RECORDS SUPPLIED:
####

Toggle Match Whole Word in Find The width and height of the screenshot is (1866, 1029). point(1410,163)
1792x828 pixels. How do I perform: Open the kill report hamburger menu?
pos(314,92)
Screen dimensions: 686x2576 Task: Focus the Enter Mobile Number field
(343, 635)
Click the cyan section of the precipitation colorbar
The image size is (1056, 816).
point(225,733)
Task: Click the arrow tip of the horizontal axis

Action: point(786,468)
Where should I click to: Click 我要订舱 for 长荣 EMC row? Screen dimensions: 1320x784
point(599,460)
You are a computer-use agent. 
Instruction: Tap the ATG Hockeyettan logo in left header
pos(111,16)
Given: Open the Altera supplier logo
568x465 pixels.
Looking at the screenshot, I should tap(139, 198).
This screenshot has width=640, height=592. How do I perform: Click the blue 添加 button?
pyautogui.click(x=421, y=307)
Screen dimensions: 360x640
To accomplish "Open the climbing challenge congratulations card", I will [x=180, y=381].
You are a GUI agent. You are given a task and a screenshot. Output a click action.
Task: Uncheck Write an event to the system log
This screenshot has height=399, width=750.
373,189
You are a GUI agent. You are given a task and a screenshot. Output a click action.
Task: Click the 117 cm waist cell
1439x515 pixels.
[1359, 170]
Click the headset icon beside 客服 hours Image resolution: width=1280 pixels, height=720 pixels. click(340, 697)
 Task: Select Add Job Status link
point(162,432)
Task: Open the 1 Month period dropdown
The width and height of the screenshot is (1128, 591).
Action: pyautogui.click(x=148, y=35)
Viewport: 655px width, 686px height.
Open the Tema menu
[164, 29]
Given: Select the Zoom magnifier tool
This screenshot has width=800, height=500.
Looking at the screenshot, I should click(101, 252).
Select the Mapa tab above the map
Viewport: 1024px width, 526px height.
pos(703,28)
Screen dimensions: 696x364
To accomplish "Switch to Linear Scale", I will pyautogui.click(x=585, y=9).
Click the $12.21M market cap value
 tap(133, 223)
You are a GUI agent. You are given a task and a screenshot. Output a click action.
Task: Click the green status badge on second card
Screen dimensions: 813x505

####

WHAT THE TASK ASKS:
Show each line of the material where the word "card" occurs.

COMPLETED EXERCISE:
To accomplish "Open the climbing challenge congratulations card", I will [x=180, y=381].
Task: Click the green status badge on second card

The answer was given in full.